I keep thinking about self-hosting and people dying, myself included. So my first wish for the end of the year is a solar-powered machine that takes all my websites and turns them into clay tablets to bury and survive the coming darkness.

Other than that, however, I think the solution would have to involve a kind decentralized archive sharing where I offer an archive (zip, tarball) for download and whoever has it can share it peer-to-peer with others. Is this how torrents work? I think I don't understand what words like "tracker" mean. Also, where does the original torrent come from and where does it go? I know there are sites where I can search for and download torrent files. But what happens if Alice has a file she wants to share with others including Bob, does she create a torrent and offers it on her website, Bob finds it, downloads it, runs a torrent client and gets a copy. If Alice and her website disappear, how does Charlie get a copy now? Bob isn't hosting Alice's torrent file on his website. So are they all dependent on a torrent hosting site?

I'm only half-aware of IPFS and when I read the Wikipedia page, there's stuff about hashes and content addressing, but how does that work from a user perspective? Is there a directory? How does Charlie learn about Alice's site that's no longer online and how does Charlie get a copy from Bob? Can Bob make a list of files on offer and Charlie can get them all, maybe from Bob and maybe from others?

In this case, preservation would mean: you need people interested in keeping a copy; the copies need to survive; the copies must be listed; the lists must be distributed widely; at least some people must make copies of these lists.

So, for me and you and some other fedi randos, we could have a "fedi website archive" list where our names are listed together with the hashes pointing to the content, and some ipfs client would keep it in sync.

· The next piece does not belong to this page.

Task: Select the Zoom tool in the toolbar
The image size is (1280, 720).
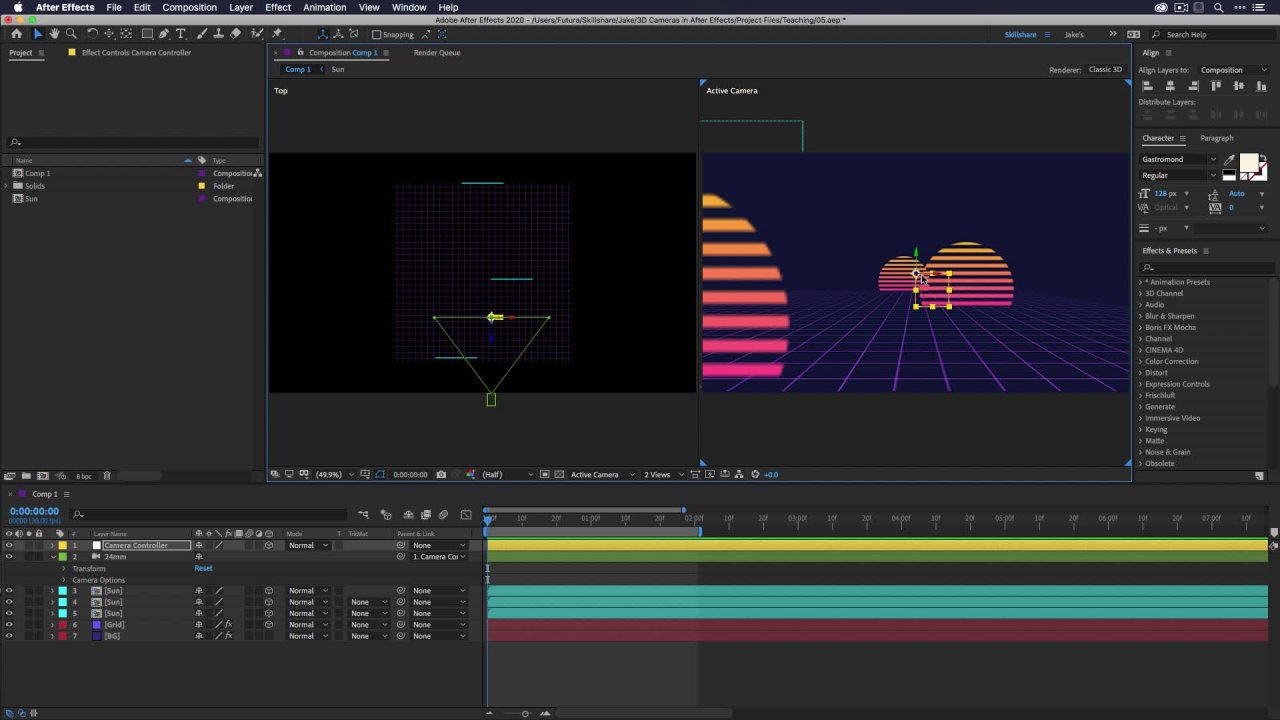Action: [x=72, y=33]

The next question, though: how do keep this list updated? What little I know about these chains is that they are immutable so is there a way to say: "this is the updated list"? That would require some sort of social control and trust, too. An association of the living members of the "fedi website archive" list that manages the yearly updates, perhaps?

And so how would the maintenance actually work, I wonder. I write a web app. We chat. (I think the human element is important.) You have an account based on an email address and upload an archive and give it a name (the name of your website, a short description, its current URL). Once a year, the living associates meet and discuss whether to dump some of their members who have turned fascist or whatnot (sadly, always a possibility). Then we use the data gathered by the website to generate a new "directory" list with names, description, URL and hash (the URL may no longer work) and all the members share or host (??) this new directory and drop previous directories so that the old versions of our sites can be forgotten. And the ipfs clients do the magic of actually exchanging the archive bytes?

Would that work? Would you want to be part of this association? We could create an association according to Swiss law. There are some famous international orgs that use this format.
https://en.wikipedia.org/wiki/Swiss_association

17 comments | Expand all CWs
Ed Summers

@alex interesting questions! I found myself thinking of how #webrings could fit in somewhere.

Ed Summers

@alex For some community archiving work [1] I've been helping evaluate ipfs-cluster for adding/deleting pins (files) amongst a group of collaborators. I do find myself worrying about overcommitting to IPFS because even after all these years it doesn't seem to get used by many in actual production systems. But maybe that's not fair.

[1] shiftcollective.us/ffdw/

Ed Summers

@alex we have been focused on getting static site exports out of dynamic web applications, and onto ipfs-cluster where they can then be replicated amongst friendly organizations. But really the harder part so far has been, like you said, the social governance part.

inkdroid.org/2024/10/20/pincus

Alex Schroeder

@edsu This is a great post, in any case! Oddmu tries to do the same: all the pages you write, all the files you upload, everything can be downloaded as a static website. The dynamic wiki application on top of it is essentially optional. The part that I'm missing is what you tried to figure out with IPFS so this totally my line of thinking.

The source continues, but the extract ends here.